- Extract to read -
————

The 2009 HITECH Act deputized the Office of Civil Rights (OCR) to conduct HIPAA security audits under the auspices of the Department of Health and Human Services’ (HHS). But as it turns out, OCR is not the only HIPAA enforcer in town. State attorneys general can claim a similar right to audit; in fact several were initially trained by OCR to do so. In the second half of 2013, the Center for Medicare Services (CMS) began conducting audits of eligible hospitals and providers that had received payments under Stage 1 of the Meaningful Use (MU) EHR Incentive Program. While there are many core MU requirements, conducting a security risk analysis is one that CMS zeroed in on, finding it the most common audit failing.

————

- Work instruction 1 -
In the passage on HIPAA audits, which requirement did CMS find to be the most common audit failing?
- Work instruction 2 -
Rewrite the HIPAA audit passage, everything from "The 2009 HITECH" down to "common audit failing.", substituting "reviews" for each occurrence of "audits".

————

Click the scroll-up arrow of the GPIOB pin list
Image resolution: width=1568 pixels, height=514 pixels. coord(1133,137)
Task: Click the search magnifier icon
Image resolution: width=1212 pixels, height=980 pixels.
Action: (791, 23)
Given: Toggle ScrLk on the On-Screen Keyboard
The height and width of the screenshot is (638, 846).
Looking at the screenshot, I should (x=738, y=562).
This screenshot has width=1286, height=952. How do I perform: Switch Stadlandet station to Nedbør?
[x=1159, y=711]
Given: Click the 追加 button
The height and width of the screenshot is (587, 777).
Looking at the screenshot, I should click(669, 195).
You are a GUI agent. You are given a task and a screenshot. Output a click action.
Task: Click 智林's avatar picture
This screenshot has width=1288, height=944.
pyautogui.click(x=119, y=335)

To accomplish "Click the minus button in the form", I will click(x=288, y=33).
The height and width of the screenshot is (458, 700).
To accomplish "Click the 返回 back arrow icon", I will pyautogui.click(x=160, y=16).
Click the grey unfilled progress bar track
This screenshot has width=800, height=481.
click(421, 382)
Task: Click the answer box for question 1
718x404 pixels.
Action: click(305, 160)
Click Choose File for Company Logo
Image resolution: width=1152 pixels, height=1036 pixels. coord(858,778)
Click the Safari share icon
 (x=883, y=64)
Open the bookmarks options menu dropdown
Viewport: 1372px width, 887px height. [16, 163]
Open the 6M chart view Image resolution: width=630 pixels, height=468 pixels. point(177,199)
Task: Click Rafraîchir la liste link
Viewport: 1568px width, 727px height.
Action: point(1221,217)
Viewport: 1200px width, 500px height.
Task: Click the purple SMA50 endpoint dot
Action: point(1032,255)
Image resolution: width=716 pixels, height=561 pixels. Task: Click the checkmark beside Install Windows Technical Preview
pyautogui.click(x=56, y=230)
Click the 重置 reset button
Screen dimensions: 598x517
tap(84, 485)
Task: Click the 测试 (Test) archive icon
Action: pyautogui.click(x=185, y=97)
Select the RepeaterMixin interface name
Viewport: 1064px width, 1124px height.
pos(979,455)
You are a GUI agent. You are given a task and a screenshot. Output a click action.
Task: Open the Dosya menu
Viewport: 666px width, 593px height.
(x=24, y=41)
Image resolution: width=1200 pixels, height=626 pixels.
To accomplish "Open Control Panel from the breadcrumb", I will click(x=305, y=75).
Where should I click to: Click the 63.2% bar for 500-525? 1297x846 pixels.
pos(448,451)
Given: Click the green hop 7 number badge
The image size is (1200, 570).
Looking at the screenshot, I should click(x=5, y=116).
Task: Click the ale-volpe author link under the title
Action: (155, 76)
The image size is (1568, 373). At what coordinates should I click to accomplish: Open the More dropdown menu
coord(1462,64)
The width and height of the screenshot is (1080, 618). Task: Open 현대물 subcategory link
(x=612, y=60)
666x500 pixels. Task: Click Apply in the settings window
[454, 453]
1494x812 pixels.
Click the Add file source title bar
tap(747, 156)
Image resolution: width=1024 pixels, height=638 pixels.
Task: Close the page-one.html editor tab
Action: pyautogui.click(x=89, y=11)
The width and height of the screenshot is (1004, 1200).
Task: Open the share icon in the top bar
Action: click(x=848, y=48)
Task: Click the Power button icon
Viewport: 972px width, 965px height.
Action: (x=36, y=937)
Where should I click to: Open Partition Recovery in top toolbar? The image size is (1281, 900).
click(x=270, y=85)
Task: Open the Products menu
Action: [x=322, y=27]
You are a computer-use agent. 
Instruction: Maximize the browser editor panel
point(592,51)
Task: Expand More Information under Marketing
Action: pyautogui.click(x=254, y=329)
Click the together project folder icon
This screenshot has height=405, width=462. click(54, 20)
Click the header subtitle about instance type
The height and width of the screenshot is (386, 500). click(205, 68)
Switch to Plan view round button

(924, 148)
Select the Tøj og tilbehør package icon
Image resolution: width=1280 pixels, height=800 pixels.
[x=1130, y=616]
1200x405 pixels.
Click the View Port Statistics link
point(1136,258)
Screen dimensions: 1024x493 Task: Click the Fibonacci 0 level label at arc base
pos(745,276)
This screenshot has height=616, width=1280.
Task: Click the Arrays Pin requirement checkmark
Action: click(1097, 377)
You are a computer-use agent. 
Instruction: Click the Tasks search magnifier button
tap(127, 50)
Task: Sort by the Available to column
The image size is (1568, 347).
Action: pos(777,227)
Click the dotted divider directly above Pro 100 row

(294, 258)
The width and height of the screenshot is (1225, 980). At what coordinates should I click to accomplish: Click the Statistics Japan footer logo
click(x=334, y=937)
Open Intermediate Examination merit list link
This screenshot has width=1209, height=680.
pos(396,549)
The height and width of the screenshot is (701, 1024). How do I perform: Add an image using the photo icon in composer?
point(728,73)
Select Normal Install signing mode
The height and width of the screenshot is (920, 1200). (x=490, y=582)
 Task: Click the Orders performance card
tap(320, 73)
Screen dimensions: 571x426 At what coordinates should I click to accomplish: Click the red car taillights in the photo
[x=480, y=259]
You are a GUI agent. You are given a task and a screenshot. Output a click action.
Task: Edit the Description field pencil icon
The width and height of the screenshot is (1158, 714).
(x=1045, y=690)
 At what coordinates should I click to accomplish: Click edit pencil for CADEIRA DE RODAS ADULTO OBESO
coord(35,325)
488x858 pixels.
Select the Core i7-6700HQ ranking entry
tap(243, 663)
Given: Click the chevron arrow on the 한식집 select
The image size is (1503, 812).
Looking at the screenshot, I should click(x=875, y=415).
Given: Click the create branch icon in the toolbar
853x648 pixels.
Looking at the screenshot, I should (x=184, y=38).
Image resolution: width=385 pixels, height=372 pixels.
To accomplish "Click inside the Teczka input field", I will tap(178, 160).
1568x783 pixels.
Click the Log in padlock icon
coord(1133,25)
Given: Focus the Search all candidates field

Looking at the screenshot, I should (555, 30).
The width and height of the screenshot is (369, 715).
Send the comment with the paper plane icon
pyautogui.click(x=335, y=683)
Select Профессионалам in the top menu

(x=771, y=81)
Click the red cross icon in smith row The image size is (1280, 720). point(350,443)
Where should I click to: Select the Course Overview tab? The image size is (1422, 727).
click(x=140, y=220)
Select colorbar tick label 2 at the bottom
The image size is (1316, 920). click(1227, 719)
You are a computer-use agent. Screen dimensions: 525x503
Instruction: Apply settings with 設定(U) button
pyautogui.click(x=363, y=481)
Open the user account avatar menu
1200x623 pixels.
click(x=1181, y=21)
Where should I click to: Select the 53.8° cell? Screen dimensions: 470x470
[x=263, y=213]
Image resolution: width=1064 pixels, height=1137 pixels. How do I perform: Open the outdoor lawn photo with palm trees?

————

- Written response 1 -
Conducting a security risk analysis.

- Written response 2 -
The 2009 HITECH Act deputized the Office of Civil Rights (OCR) to conduct HIPAA security reviews under the auspices of the Department of Health and Human Services’ (HHS). But as it turns out, OCR is not the only HIPAA enforcer in town. State attorneys general can claim a similar right to audit; in fact several were initially trained by OCR to do so. In the second half of 2013, the Center for Medicare Services (CMS) began conducting reviews of eligible hospitals and providers that had received payments under Stage 1 of the Meaningful Use (MU) EHR Incentive Program. While there are many core MU requirements, conducting a security risk analysis is one that CMS zeroed in on, finding it the most common audit failing.